Many of the access to justice issues we face in the Chicago area require action on the state or federal level to resolve. Working with many dedicated partners on the local, state and national levels, the CBF’s advocacy and community leadership extends well beyond the borders of Cook County, along with its impact.
A good example is the Illinois Task Force on Unaccompanied Immigrant Children. Hundreds of these children are taken into custody by the immigration authorities each year and placed in the Chicago area while their cases are pending, and they face a variety of unique challenges in the justice system. The CBF and the National Immigrant Justice Center established the Task Force in 1999 to bring together key stakeholders in the Chicago area to address these larger systemic issues.
The Task Force includes policymakers, government officials, academics, representatives of legal aid and social service organizations, and a cross-section of Chicago’s legal community, including attorneys at major law firms, representatives from the organized bar, and others who work in the field of juvenile and immigration law.
The Task Force initially played a lead role in a national legislative effort to overhaul the federal system responsible for unaccompanied minors in immigration custody. This effort met with a partial but very significant success in 2002 when Congress passed the Homeland Security Act, which transferred responsibility for the care and custody of these children from the Department of Homeland Security to the Office of Refugee Resettlement (ORR), an agency with vast experience and expertise handling cases involving refugee children. The Task Force also played a key role in the advocacy efforts that helped persuade Congress to improve the protections for unaccompanied immigrant minors when it passed the William Wilberforce Trafficking Victims Protection Reauthorization Act of 2008.

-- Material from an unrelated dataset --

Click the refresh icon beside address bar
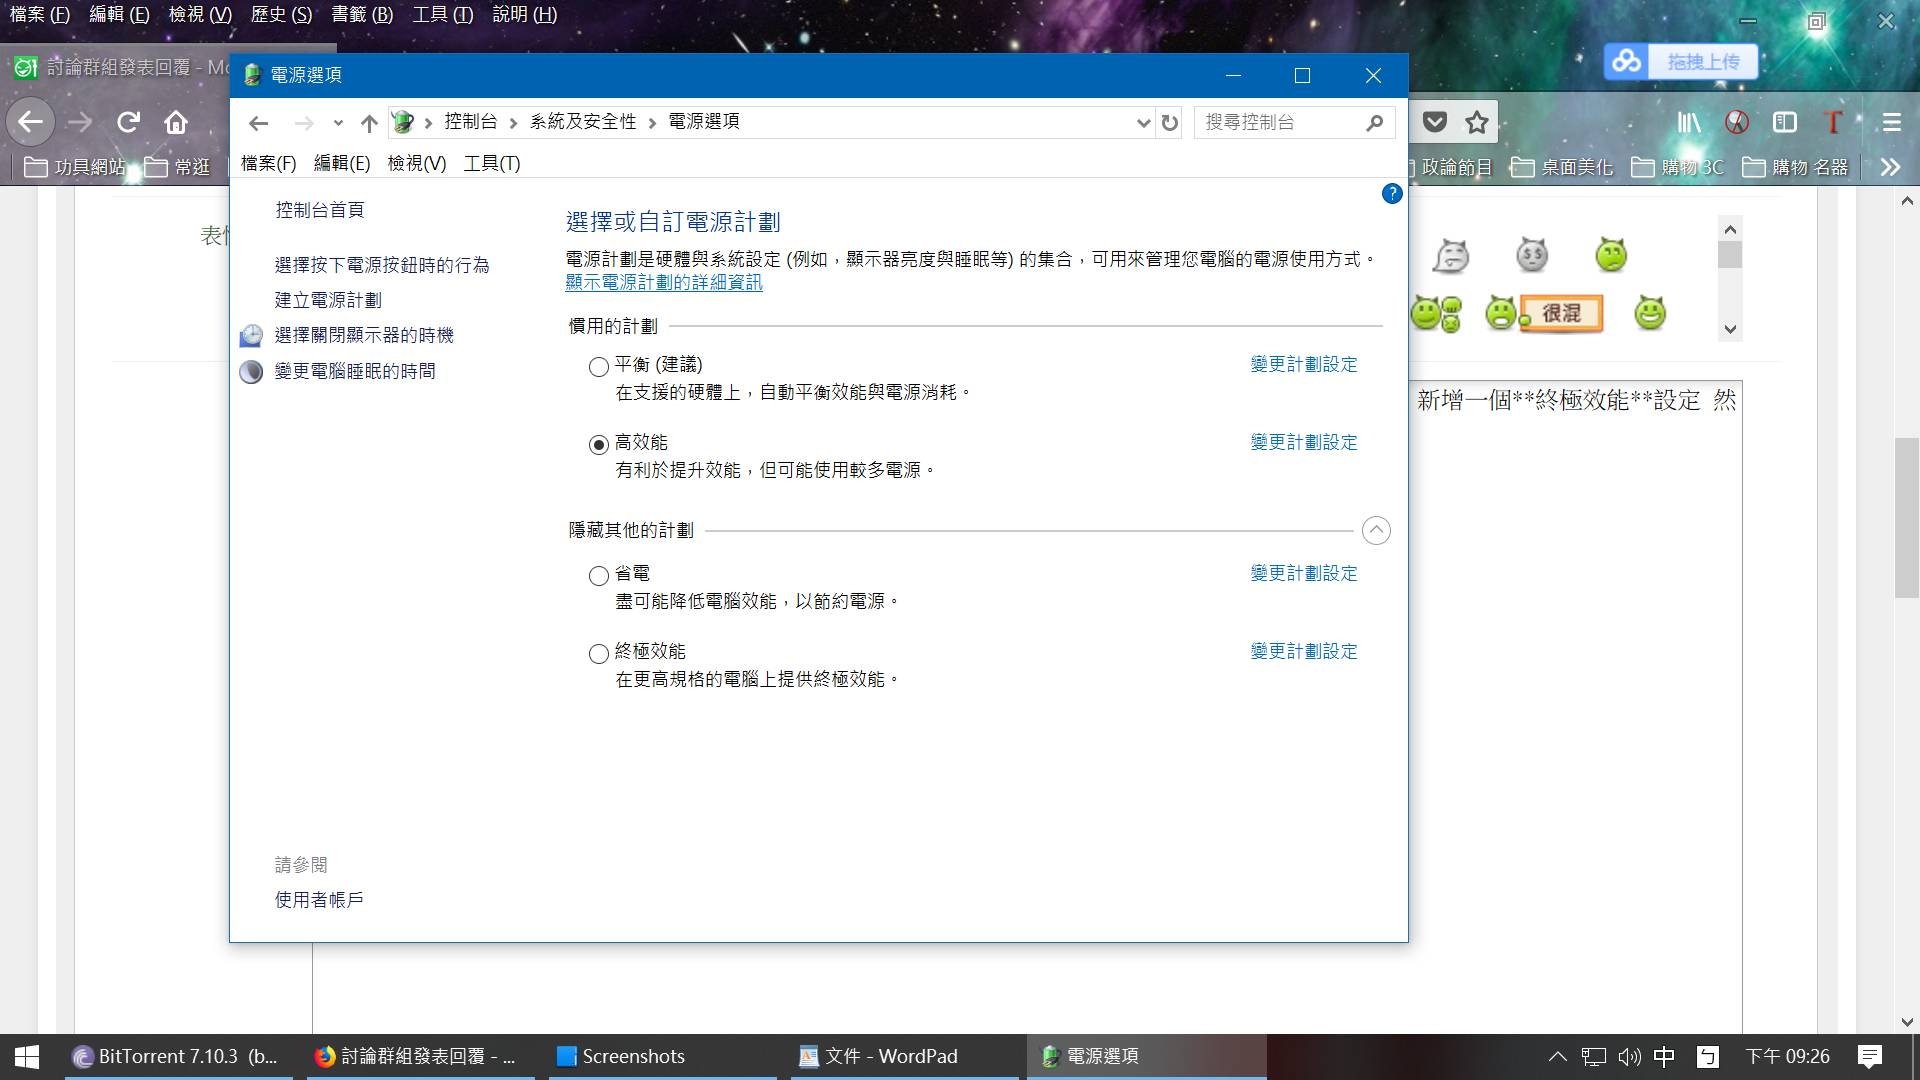The width and height of the screenshot is (1920, 1080). [x=1169, y=123]
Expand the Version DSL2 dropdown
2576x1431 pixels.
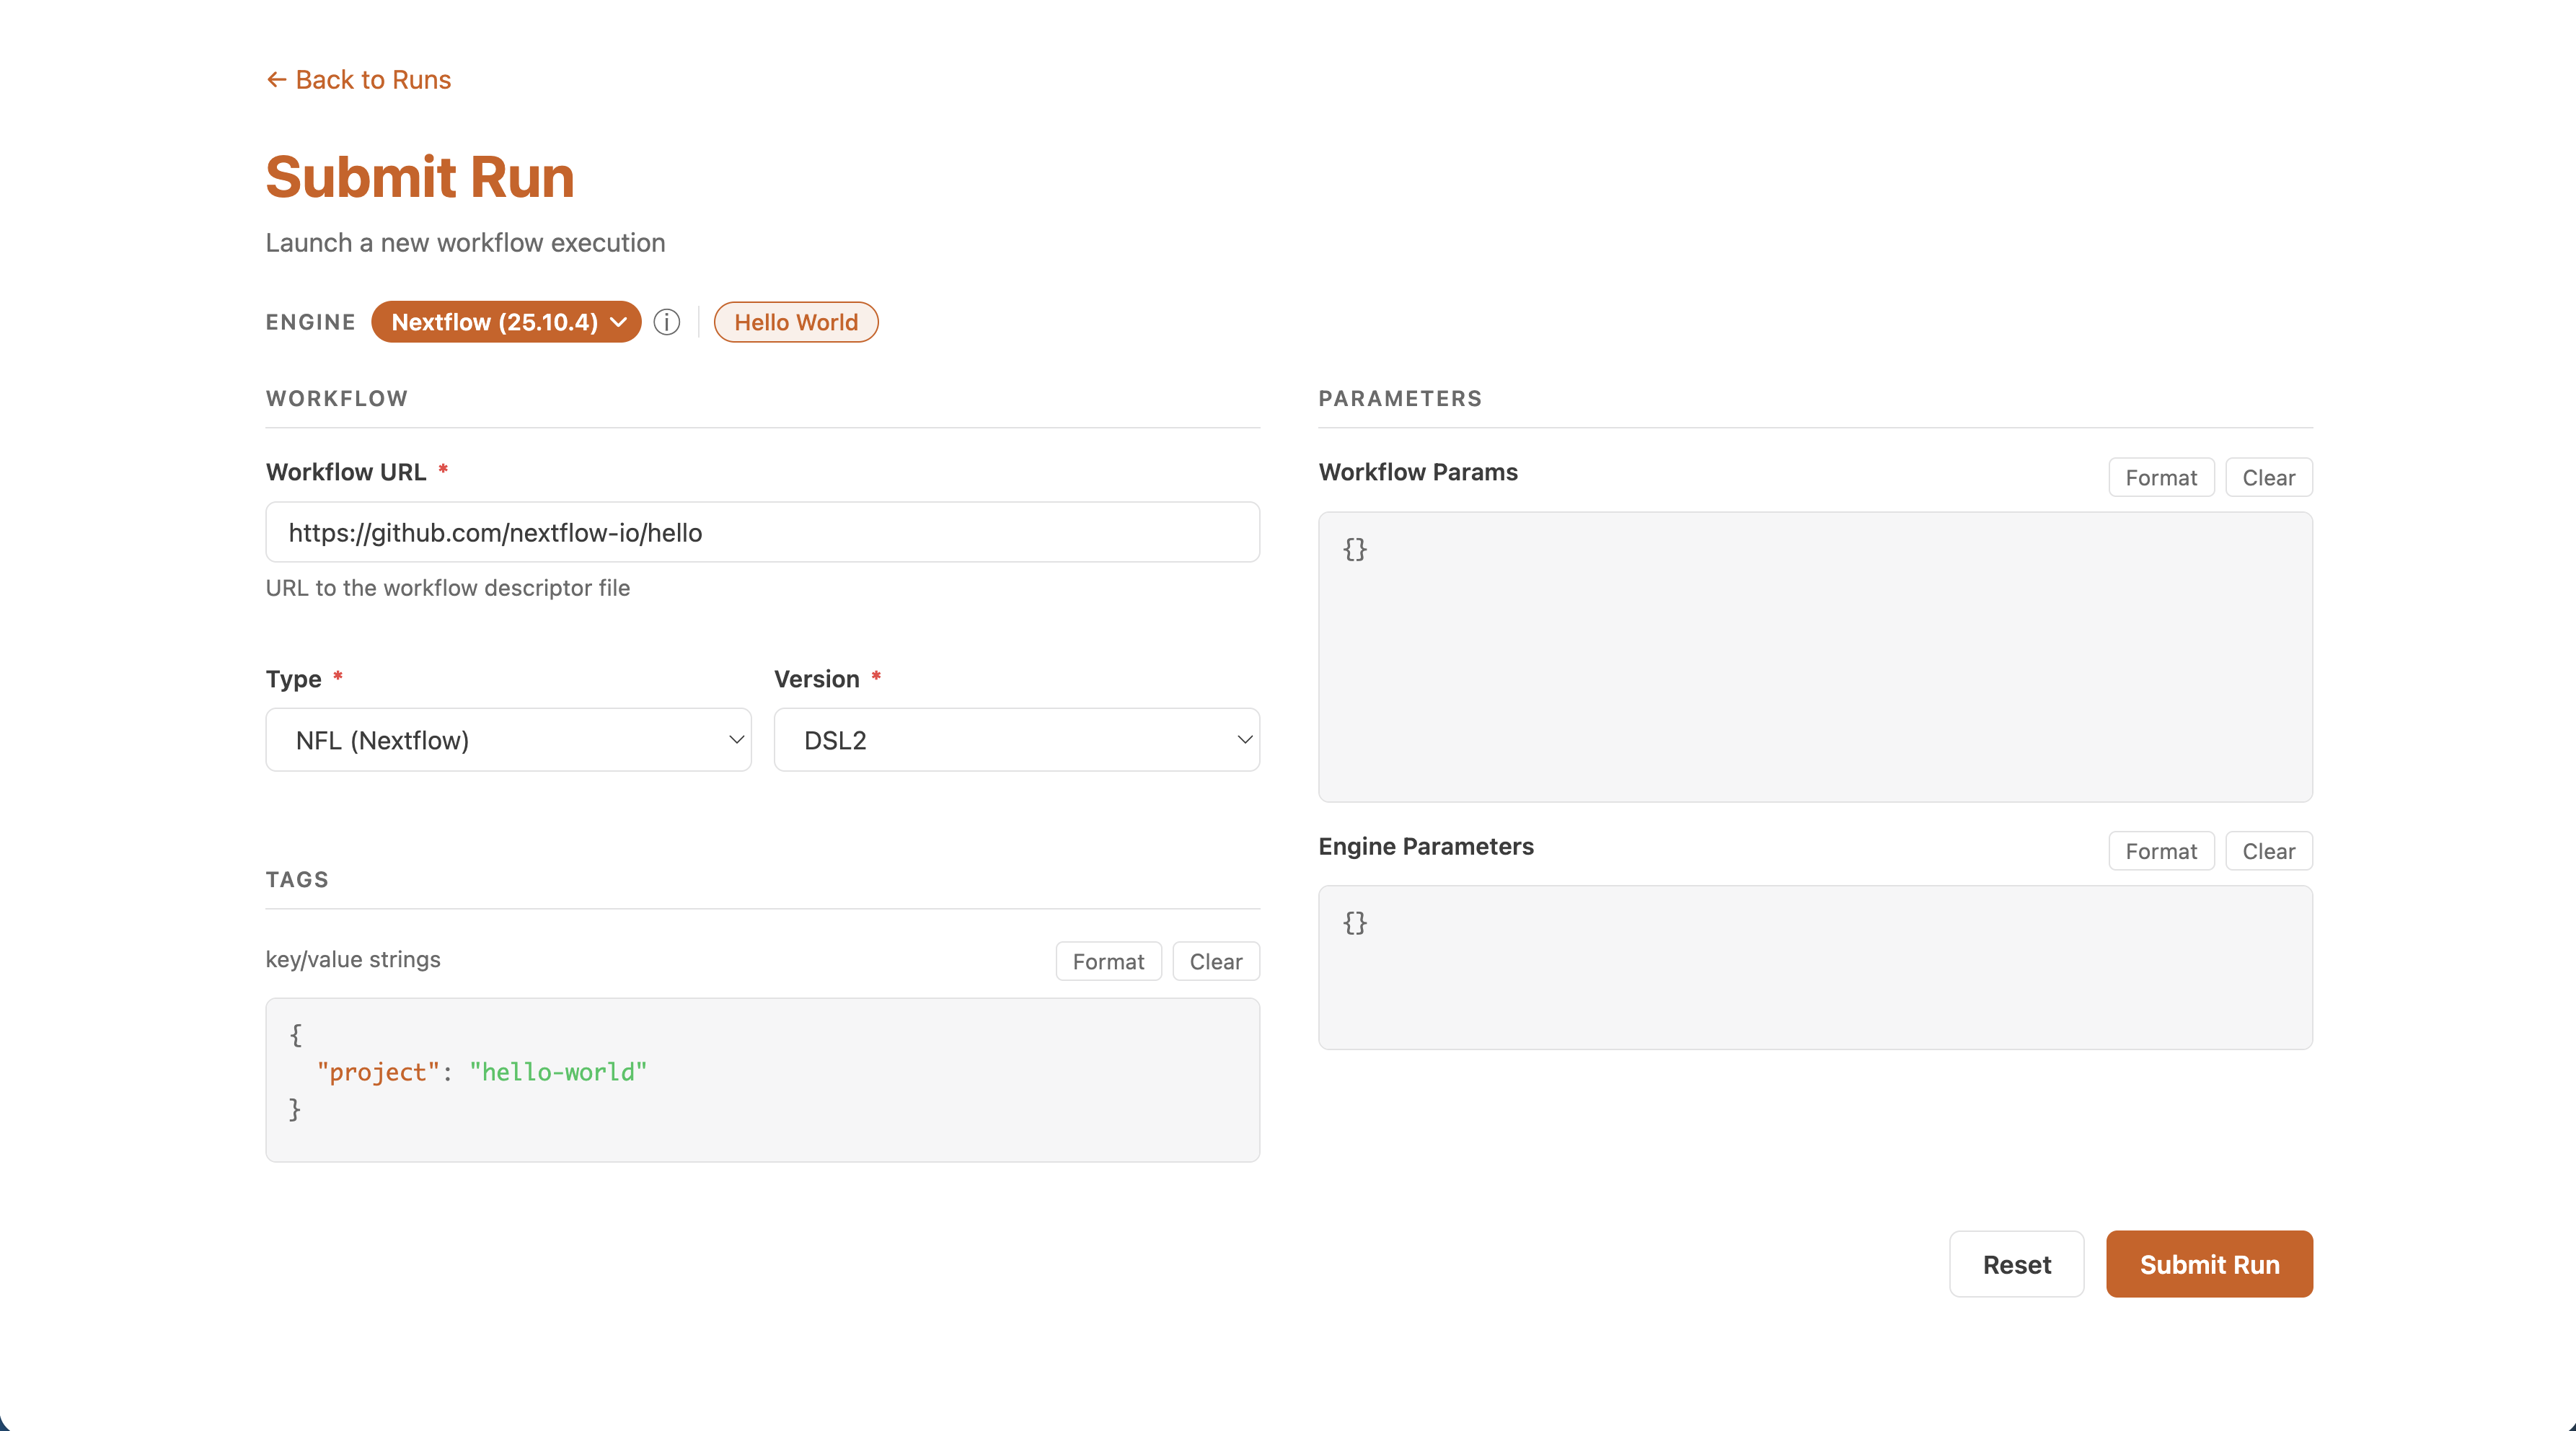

In addition, the Task Force led the charge on a successful amendment to the Illinois Juvenile Court Act that bridged an unintended but significant gap in the way federal immigration law interacts with the State’s juvenile justice law. The Task Force also recruits pro bono attorneys to represent children, helped launch a groundbreaking pilot project to provide trained child advocates for these minors, and works with the courts, relevant government agencies and other stakeholders to address systemic barriers so that these children are protected.
More recently, the Task Force has reconvened in response to the Department of Homeland Security’s misguided family separation policy at the border earlier this year, and the additional challenges that has created for children placed in the Chicago area and beyond.